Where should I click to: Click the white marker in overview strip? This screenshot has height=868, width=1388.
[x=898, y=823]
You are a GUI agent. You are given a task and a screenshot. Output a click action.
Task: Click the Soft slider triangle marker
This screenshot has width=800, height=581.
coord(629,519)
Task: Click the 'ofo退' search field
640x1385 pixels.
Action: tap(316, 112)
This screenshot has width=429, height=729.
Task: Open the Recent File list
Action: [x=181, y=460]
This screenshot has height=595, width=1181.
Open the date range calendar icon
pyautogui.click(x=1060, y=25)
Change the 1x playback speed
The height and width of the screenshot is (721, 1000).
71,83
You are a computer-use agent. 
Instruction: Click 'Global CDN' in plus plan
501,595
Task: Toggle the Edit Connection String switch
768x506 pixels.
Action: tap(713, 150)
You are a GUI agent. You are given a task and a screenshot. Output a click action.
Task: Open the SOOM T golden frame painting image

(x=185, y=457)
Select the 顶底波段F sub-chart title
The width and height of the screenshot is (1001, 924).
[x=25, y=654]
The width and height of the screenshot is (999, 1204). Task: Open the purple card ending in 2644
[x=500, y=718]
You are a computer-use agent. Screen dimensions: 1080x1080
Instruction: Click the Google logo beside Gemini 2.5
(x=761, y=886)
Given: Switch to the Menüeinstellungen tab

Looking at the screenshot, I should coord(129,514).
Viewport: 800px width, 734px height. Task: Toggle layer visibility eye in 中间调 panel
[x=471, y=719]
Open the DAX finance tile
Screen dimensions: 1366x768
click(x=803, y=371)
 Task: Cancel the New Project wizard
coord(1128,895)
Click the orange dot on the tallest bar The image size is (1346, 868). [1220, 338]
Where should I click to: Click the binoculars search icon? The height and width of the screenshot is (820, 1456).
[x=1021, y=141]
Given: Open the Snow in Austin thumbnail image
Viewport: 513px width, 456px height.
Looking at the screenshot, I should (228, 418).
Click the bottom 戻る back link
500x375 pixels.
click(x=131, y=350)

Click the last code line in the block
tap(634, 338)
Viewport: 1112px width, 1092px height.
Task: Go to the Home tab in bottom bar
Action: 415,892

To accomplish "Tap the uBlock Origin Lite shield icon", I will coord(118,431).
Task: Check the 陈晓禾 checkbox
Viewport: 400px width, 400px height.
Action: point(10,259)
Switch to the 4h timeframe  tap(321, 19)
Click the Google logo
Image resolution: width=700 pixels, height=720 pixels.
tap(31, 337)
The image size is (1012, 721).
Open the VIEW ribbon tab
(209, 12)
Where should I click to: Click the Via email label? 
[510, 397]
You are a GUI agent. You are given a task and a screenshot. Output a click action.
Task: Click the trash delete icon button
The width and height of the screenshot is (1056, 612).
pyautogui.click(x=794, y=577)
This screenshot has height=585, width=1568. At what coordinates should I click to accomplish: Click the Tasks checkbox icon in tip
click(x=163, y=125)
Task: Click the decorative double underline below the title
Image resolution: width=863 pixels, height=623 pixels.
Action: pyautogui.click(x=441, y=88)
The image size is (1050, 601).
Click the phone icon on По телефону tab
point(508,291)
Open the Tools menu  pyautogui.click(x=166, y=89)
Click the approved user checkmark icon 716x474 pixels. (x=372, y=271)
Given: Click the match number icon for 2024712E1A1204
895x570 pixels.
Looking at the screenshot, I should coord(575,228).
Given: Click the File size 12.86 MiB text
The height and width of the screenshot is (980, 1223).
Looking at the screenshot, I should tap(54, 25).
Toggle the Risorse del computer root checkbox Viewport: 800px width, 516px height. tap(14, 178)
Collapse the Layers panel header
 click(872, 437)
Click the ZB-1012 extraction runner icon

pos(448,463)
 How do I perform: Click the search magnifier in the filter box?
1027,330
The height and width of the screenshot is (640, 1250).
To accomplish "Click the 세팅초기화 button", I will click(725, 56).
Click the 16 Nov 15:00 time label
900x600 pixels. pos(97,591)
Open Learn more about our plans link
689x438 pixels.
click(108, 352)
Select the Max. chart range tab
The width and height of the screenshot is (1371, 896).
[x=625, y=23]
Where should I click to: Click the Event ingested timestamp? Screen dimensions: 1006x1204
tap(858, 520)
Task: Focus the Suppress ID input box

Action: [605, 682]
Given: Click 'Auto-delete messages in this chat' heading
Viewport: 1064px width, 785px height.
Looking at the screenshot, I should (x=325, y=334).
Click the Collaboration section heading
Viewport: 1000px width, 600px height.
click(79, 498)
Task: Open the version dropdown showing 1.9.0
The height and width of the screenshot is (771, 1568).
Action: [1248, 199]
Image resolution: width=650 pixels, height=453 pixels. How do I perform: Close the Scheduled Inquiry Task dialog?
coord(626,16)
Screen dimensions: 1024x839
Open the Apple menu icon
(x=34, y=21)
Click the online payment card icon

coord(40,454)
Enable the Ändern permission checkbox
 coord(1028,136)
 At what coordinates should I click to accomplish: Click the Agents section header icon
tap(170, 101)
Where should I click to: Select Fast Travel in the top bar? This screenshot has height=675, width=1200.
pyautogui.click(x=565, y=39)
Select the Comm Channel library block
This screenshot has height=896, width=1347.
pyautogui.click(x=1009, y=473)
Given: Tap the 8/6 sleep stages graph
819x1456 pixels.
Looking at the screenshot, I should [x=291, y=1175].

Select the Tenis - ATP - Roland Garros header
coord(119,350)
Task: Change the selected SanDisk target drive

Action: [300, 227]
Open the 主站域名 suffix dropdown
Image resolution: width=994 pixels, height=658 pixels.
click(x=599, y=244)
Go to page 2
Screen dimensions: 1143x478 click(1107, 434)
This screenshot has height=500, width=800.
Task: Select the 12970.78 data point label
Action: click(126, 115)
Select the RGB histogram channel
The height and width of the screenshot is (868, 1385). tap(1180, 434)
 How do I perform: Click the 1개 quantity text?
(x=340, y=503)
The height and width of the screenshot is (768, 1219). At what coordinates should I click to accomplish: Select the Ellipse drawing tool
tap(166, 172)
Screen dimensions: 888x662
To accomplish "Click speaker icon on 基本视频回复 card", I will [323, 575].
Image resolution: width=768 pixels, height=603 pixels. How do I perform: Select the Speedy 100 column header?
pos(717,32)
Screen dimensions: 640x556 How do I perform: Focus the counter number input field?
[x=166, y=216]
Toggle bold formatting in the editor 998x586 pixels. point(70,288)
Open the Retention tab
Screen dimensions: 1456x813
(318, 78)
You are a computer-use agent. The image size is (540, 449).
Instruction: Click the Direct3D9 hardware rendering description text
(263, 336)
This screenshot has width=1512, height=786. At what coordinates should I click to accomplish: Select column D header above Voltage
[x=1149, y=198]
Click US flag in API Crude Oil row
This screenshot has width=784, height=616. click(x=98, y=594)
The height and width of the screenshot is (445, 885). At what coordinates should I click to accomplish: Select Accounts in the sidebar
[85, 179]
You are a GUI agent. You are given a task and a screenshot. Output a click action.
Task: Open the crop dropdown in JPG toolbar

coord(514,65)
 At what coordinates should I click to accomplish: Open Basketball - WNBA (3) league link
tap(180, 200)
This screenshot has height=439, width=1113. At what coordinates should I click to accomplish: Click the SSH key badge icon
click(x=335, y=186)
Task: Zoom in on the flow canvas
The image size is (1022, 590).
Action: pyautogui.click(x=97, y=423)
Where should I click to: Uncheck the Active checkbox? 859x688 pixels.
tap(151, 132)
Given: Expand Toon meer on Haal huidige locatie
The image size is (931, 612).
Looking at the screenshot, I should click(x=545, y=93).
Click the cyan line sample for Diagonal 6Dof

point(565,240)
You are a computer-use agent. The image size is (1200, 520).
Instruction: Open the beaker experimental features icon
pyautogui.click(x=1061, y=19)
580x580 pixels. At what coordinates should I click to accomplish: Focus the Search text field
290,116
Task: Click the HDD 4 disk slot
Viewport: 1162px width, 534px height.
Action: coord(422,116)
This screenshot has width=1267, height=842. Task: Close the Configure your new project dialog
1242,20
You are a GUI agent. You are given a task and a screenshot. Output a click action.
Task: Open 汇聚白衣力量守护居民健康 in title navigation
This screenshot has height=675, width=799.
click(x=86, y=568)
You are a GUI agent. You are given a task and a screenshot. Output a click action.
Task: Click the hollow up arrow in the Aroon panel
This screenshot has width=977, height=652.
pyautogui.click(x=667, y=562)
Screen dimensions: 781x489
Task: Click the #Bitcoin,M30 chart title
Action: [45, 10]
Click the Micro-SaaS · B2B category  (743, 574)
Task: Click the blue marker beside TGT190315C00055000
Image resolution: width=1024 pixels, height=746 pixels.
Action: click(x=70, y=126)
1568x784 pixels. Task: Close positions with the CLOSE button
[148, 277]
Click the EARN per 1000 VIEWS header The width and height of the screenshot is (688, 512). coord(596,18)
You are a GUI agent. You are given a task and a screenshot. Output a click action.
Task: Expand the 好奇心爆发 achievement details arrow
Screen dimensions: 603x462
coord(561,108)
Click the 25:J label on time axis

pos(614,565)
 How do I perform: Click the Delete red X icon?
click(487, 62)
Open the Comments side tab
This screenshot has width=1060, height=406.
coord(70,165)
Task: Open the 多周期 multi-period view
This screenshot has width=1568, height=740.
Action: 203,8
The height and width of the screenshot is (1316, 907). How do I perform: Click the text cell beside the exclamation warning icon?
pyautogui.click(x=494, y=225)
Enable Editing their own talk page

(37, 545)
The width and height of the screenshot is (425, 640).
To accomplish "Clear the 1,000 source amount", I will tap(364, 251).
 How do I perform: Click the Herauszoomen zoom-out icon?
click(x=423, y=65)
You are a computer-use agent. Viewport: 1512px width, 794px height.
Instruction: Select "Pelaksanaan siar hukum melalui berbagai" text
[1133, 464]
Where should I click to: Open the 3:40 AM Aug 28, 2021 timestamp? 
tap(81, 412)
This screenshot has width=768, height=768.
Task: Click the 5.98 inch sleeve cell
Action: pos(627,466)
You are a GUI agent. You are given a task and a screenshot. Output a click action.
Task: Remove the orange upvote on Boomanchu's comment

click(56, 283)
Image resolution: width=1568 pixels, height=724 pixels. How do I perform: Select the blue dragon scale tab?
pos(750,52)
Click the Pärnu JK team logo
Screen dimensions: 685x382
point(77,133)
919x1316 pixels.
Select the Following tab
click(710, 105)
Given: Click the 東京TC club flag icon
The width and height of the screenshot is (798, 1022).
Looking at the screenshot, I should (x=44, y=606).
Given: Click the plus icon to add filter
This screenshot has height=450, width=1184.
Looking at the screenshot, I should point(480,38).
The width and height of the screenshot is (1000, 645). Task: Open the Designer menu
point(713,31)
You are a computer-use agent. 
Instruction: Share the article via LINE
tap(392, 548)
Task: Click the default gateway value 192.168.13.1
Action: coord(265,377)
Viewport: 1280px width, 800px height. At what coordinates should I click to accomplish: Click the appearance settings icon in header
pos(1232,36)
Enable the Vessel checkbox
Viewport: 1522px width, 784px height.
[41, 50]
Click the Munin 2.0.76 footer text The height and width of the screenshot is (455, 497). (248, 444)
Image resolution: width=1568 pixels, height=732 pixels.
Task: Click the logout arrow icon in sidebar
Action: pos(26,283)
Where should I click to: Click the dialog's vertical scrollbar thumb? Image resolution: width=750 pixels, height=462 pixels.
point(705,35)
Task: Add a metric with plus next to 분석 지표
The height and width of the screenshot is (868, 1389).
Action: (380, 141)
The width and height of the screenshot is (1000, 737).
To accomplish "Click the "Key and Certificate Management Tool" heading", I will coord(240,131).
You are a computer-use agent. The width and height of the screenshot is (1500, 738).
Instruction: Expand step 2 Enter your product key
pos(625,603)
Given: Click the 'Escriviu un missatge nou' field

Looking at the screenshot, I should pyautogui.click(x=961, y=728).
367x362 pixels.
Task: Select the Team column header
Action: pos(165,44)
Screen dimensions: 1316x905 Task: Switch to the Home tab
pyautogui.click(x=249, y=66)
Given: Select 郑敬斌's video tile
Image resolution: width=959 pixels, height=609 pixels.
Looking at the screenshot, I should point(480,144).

What is required:
What is needed is an exact copy of the lines above, from the one containing "Click US flag in API Crude Oil row" through the one containing "Task: Click the HDD 4 disk slot", with nothing added.

Solved exercise:
Click US flag in API Crude Oil row
This screenshot has width=784, height=616. click(x=98, y=594)
The height and width of the screenshot is (445, 885). At what coordinates should I click to accomplish: Select Accounts in the sidebar
[85, 179]
You are a GUI agent. You are given a task and a screenshot. Output a click action.
Task: Open the crop dropdown in JPG toolbar

coord(514,65)
 At what coordinates should I click to accomplish: Open Basketball - WNBA (3) league link
tap(180, 200)
This screenshot has height=439, width=1113. At what coordinates should I click to accomplish: Click the SSH key badge icon
click(x=335, y=186)
Task: Zoom in on the flow canvas
The image size is (1022, 590).
Action: pyautogui.click(x=97, y=423)
Where should I click to: Uncheck the Active checkbox? 859x688 pixels.
tap(151, 132)
Given: Expand Toon meer on Haal huidige locatie
The image size is (931, 612).
Looking at the screenshot, I should click(x=545, y=93).
Click the cyan line sample for Diagonal 6Dof

point(565,240)
You are a computer-use agent. The image size is (1200, 520).
Instruction: Open the beaker experimental features icon
pyautogui.click(x=1061, y=19)
580x580 pixels. At what coordinates should I click to accomplish: Focus the Search text field
290,116
Task: Click the HDD 4 disk slot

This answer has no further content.